Collected data:

== Segment start ==

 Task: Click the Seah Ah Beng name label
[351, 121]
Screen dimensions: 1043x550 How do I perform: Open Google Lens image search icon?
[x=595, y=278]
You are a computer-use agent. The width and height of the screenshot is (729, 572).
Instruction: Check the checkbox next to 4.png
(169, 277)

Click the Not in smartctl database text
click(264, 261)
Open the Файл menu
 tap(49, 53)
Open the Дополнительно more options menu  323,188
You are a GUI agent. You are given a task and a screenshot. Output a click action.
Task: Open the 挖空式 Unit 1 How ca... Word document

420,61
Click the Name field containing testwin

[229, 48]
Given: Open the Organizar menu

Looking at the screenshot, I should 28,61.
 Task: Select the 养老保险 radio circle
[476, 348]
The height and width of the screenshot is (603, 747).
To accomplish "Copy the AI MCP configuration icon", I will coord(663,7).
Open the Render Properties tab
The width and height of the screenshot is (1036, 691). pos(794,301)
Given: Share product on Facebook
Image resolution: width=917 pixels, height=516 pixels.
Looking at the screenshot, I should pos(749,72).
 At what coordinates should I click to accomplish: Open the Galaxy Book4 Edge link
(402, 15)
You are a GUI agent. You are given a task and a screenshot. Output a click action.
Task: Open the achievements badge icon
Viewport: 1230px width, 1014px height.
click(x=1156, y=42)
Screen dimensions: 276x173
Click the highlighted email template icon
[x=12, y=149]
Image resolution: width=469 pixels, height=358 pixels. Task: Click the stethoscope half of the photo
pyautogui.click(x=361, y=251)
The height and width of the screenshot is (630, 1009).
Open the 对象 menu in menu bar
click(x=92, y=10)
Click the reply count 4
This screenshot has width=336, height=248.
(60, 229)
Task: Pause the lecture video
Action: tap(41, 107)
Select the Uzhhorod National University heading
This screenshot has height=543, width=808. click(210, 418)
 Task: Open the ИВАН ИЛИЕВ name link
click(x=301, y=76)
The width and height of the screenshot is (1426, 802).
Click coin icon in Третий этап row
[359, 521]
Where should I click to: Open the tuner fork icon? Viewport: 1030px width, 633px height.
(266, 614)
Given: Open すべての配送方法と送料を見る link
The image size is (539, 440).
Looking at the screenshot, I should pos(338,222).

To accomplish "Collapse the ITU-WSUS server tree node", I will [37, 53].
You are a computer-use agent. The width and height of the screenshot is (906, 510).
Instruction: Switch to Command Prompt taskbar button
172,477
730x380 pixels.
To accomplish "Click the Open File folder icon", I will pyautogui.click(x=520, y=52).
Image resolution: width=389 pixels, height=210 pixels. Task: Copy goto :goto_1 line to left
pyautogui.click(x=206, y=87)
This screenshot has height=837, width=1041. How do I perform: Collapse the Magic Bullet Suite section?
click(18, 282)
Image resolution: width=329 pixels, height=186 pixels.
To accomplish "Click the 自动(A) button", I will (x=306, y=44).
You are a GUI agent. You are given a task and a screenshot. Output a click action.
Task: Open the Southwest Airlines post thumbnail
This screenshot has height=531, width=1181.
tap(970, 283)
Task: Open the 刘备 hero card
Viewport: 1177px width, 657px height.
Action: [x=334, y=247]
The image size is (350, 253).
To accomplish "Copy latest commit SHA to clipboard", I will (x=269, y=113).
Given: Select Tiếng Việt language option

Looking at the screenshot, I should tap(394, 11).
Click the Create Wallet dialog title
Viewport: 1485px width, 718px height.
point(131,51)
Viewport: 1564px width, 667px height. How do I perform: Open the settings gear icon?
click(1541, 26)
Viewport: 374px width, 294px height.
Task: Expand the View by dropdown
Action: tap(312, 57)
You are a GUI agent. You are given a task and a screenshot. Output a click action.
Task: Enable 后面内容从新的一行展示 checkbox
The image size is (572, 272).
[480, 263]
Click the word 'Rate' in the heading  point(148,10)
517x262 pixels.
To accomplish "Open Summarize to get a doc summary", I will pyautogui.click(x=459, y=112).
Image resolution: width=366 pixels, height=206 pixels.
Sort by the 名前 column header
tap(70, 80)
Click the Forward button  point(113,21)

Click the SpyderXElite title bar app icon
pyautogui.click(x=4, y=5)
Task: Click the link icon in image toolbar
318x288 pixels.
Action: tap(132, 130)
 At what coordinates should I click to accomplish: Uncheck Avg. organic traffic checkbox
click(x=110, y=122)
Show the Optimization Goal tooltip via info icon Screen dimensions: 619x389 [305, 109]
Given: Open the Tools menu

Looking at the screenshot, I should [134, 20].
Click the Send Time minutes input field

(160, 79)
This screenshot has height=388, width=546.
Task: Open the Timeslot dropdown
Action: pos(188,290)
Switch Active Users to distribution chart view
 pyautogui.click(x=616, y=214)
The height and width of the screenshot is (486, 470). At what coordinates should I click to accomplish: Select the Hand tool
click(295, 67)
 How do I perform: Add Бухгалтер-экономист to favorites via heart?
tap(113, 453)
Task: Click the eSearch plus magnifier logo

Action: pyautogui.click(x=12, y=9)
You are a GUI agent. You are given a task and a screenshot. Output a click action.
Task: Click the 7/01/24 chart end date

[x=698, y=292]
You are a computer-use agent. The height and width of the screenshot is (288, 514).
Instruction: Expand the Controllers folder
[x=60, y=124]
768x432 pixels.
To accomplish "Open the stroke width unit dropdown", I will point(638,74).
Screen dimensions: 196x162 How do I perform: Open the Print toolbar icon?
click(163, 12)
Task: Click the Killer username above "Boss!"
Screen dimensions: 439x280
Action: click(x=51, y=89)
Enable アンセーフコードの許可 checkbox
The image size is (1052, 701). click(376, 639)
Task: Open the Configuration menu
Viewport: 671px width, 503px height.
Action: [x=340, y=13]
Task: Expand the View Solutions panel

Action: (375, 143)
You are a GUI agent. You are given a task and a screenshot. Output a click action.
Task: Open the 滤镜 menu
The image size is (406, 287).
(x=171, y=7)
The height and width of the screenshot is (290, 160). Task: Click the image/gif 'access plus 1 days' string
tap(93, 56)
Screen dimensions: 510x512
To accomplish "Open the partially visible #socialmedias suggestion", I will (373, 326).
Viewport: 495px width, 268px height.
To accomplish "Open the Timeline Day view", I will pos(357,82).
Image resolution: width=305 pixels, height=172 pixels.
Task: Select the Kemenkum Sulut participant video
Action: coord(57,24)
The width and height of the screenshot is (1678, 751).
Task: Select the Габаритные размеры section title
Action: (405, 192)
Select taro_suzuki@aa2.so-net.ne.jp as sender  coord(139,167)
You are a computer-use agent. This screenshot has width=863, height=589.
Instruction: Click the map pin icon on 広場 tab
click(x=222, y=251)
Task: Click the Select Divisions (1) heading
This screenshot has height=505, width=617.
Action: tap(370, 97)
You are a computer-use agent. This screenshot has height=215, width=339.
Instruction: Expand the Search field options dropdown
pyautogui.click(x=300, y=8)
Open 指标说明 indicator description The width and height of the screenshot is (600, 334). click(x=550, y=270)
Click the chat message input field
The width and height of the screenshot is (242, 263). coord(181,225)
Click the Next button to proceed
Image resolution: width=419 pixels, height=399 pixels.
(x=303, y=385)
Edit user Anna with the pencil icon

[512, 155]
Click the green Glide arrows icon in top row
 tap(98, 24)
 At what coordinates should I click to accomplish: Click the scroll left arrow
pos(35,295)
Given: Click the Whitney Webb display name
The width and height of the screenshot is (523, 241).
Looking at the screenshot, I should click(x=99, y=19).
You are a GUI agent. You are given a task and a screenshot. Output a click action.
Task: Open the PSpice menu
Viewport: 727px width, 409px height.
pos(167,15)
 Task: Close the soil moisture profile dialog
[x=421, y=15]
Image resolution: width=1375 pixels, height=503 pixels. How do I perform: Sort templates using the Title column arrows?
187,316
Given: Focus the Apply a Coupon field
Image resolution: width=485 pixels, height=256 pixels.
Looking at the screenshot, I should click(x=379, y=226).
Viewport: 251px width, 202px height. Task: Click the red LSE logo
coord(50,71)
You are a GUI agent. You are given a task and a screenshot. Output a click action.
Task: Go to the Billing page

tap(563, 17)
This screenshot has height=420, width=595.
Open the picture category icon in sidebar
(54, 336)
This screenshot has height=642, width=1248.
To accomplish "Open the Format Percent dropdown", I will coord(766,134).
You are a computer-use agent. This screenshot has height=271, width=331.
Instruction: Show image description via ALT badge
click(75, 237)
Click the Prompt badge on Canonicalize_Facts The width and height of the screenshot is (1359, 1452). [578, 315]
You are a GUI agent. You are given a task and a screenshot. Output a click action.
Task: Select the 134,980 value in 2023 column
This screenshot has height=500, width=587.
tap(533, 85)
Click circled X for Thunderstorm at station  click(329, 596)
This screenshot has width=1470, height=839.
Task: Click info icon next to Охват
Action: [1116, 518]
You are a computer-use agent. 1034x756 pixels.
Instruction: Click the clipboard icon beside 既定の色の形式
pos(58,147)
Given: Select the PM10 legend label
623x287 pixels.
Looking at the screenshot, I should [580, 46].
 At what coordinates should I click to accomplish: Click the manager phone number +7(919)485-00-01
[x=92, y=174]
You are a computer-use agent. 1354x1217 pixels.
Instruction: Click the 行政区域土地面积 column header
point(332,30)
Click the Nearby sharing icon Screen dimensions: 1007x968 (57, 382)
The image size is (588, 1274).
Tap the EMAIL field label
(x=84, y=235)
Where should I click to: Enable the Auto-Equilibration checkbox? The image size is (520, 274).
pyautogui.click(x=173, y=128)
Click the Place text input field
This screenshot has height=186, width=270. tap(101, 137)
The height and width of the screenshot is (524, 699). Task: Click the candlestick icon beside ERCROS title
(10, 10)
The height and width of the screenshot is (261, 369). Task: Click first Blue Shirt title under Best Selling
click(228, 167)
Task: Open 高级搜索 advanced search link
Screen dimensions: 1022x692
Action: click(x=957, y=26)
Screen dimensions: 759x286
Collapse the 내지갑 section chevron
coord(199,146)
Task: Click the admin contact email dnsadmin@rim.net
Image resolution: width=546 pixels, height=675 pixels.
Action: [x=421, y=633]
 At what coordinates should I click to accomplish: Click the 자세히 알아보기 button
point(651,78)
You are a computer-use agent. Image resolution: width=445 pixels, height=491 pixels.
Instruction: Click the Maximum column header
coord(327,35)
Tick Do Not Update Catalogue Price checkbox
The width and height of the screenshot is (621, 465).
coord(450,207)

== Segment end ==

What to work on: All that is wanted is the stretch of lines above from the one containing "Viewport: 671px width, 503px height." through the one containing "Given: Click the Whitney Webb display name", duplicated exactly.

Solution for this exercise:
Viewport: 671px width, 503px height.
Action: [x=340, y=13]
Task: Expand the View Solutions panel

Action: (375, 143)
You are a GUI agent. You are given a task and a screenshot. Output a click action.
Task: Open the 滤镜 menu
The image size is (406, 287).
(x=171, y=7)
The height and width of the screenshot is (290, 160). Task: Click the image/gif 'access plus 1 days' string
tap(93, 56)
Screen dimensions: 510x512
To accomplish "Open the partially visible #socialmedias suggestion", I will (373, 326).
Viewport: 495px width, 268px height.
To accomplish "Open the Timeline Day view", I will pos(357,82).
Image resolution: width=305 pixels, height=172 pixels.
Task: Select the Kemenkum Sulut participant video
Action: coord(57,24)
The width and height of the screenshot is (1678, 751).
Task: Select the Габаритные размеры section title
Action: (405, 192)
Select taro_suzuki@aa2.so-net.ne.jp as sender  coord(139,167)
You are a computer-use agent. This screenshot has width=863, height=589.
Instruction: Click the map pin icon on 広場 tab
click(x=222, y=251)
Task: Click the Select Divisions (1) heading
This screenshot has height=505, width=617.
Action: tap(370, 97)
You are a computer-use agent. This screenshot has height=215, width=339.
Instruction: Expand the Search field options dropdown
pyautogui.click(x=300, y=8)
Open 指标说明 indicator description The width and height of the screenshot is (600, 334). click(x=550, y=270)
Click the chat message input field
The width and height of the screenshot is (242, 263). coord(181,225)
Click the Next button to proceed
Image resolution: width=419 pixels, height=399 pixels.
(x=303, y=385)
Edit user Anna with the pencil icon

[512, 155]
Click the green Glide arrows icon in top row
 tap(98, 24)
 At what coordinates should I click to accomplish: Click the scroll left arrow
pos(35,295)
Given: Click the Whitney Webb display name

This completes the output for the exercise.